Anche se la granola non può vantare tanti studi a suo supporto, per il momento le analisi che abbiamo a disposizione sembrano confortare il quesito di cui sopra e, dunque, permetterci di affrontare che nei limiti delle dosi consigliate mangiare granola fa bene.

La maggior parte della granola è di fatti ricca di proteine e fibre, che contribuiscono entrambe alla sensazione di pienezza. Le proteine influenzano invece anche i livelli di importanti ormoni come grelina e GLP-1. Gli ingredienti ad alta percentuale proteica nella granola possono includere noci, come mandorle, noci e anacardi, e semi come la canapa, zucca e sesamo.

Inoltre, gli alimenti ad alta fibra come avena, noci e semi rallentano lo svuotamento dello stomaco e aumentano il tempo di digestione, aiutando così a sentirsi pieni più a lungo – e aiutando il controllo dell’appetito: un toccasana per chi sta cercando di seguire una dieta, no?

Altri potenziali benefici per la salute della granola sono legati al miglioramento della pressione sanguigna. Ingredienti ad alta fibra come avena e semi di lino hanno infatti dimostrato di contribuire a ridurre la pressione sanguigna. Non solo. La granola può anche ridurre i livelli di colesterolo. L’avena è una buona fonte di beta glucano, un tipo di fibra che lavora per ridurre i livelli di colesterolo totale e LDL (cattivo), due fattori di rischio per le malattie cardiache.

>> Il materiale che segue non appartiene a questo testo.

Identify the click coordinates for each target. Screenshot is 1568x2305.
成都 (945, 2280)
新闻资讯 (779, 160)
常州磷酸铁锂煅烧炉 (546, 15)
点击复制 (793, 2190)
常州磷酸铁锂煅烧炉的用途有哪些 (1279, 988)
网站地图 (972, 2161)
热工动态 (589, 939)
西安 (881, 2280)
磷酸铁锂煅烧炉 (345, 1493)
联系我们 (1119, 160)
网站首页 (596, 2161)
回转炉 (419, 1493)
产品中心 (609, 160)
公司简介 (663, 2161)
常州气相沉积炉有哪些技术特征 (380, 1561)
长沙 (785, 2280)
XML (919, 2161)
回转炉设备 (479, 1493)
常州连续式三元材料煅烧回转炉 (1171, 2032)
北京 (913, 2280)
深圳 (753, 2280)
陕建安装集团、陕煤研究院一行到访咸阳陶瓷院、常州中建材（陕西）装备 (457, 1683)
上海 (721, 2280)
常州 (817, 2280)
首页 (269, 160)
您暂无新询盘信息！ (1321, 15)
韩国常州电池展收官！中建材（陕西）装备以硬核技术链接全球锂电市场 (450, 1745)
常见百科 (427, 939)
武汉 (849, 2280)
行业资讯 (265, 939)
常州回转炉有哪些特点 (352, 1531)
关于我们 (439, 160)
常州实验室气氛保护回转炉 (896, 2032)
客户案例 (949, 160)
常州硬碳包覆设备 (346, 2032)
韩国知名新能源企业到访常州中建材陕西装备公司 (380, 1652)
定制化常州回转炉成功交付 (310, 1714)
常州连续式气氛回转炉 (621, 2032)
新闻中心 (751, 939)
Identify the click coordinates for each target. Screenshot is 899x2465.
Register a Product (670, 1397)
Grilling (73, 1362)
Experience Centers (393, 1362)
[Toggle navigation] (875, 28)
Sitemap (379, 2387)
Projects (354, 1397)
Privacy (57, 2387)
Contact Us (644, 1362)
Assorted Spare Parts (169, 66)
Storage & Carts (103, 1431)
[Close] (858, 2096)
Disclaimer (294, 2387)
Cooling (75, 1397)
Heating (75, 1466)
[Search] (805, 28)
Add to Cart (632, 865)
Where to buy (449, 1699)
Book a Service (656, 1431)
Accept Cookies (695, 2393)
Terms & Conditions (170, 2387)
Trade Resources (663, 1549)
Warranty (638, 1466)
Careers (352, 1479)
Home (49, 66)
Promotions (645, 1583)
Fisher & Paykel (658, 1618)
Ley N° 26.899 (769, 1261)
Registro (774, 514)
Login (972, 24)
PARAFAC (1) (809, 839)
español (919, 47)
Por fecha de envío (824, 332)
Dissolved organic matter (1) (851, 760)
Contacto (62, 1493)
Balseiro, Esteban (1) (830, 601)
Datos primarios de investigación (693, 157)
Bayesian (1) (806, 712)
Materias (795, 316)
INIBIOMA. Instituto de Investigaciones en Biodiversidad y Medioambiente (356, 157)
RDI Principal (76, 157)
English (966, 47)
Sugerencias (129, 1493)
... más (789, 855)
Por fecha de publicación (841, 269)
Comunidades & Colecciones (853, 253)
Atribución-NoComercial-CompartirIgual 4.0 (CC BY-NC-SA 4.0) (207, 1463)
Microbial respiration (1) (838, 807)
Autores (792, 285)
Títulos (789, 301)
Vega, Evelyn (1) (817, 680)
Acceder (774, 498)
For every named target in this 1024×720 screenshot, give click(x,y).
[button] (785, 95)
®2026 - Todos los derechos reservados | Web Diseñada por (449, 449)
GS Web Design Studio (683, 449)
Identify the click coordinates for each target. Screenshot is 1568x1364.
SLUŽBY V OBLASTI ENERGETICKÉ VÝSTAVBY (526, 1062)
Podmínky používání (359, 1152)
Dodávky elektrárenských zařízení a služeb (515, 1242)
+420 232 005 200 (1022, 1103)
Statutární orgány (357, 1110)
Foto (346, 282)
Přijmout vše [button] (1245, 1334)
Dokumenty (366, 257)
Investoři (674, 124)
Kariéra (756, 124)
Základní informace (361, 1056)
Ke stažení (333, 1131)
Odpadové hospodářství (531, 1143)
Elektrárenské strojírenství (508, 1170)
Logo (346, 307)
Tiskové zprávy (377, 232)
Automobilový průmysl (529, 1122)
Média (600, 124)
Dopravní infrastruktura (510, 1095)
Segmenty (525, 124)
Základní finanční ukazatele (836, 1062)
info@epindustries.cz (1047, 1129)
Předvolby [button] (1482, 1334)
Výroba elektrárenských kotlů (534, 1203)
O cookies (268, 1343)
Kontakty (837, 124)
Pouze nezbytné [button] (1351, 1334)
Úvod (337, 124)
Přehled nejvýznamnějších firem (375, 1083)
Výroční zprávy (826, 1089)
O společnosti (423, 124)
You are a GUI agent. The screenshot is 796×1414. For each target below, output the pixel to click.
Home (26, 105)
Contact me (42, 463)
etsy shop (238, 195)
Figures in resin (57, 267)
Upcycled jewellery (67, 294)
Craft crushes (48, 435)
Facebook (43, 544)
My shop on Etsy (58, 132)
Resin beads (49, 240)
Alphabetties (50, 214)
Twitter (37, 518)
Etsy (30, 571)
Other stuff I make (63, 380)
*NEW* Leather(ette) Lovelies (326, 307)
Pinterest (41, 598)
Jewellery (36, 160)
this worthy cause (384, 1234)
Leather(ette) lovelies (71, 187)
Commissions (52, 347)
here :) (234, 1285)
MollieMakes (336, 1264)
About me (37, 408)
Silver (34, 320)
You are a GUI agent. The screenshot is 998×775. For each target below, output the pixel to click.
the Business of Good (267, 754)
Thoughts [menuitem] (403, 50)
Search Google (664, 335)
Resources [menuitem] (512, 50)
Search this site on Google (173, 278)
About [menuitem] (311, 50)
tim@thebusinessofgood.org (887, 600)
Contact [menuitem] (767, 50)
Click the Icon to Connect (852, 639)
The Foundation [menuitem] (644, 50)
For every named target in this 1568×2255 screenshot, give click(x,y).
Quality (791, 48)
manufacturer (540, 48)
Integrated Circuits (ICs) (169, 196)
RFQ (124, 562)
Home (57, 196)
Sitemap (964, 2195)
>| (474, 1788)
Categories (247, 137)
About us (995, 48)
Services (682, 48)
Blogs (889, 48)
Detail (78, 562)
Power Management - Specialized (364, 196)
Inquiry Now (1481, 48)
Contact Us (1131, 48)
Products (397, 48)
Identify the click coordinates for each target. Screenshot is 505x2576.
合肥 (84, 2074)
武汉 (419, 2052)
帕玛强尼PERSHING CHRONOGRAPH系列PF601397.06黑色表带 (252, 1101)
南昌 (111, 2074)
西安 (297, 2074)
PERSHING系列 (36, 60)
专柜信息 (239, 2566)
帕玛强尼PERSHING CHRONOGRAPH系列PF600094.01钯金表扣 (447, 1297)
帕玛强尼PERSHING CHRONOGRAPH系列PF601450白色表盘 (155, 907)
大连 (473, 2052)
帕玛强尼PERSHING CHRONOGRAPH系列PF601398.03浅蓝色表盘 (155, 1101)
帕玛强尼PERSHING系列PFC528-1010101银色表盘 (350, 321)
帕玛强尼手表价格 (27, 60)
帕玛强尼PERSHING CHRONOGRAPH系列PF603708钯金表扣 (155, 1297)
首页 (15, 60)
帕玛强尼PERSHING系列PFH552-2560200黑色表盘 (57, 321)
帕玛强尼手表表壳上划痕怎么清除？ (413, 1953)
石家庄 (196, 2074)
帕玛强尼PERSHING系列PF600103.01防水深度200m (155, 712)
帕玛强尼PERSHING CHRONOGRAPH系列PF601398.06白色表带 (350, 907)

Ricordiamo poi come la granola serva a ridurre lo zucchero nel sangue. Grani interi, frutta secca, frutta secca, noci e semi possono d’altronde aiutare a ridurre e controllare i livelli di zucchero nel sangue, in particolare nelle persone con obesità o prediabete. Questa sostanza può altresì migliorare la salute intestinale: la granola è infatti utile per aumentare i livelli di batteri intestinali sani, rispetto ai cereali da colazione raffinati.

Infine, ricordiamo come la granola possa fornire molti antiossidanti. Ingredienti come cocco, semi di chia e noci del Brasile sono buone fonti di antiossidanti che combattono l’infiammazione come acido gallico, quercetina, selenio e vitamina E. E’ altresì facilissima da assumere e può essere portata e conservata a lungo con sé, divenendo in questo modo una buona riserva di energia e proteine extra da assumere anche durante le attività di resistenza come quelle sportive.

È anche per questo motivo che la granola è spesso ingrediente di snack energetici, più facili da porzionare e confezionare (e da usare!). Attenzione, però: questi snack tendono ad essere più elaborati e caricati con zuccheri, oli e additivi aggiunti.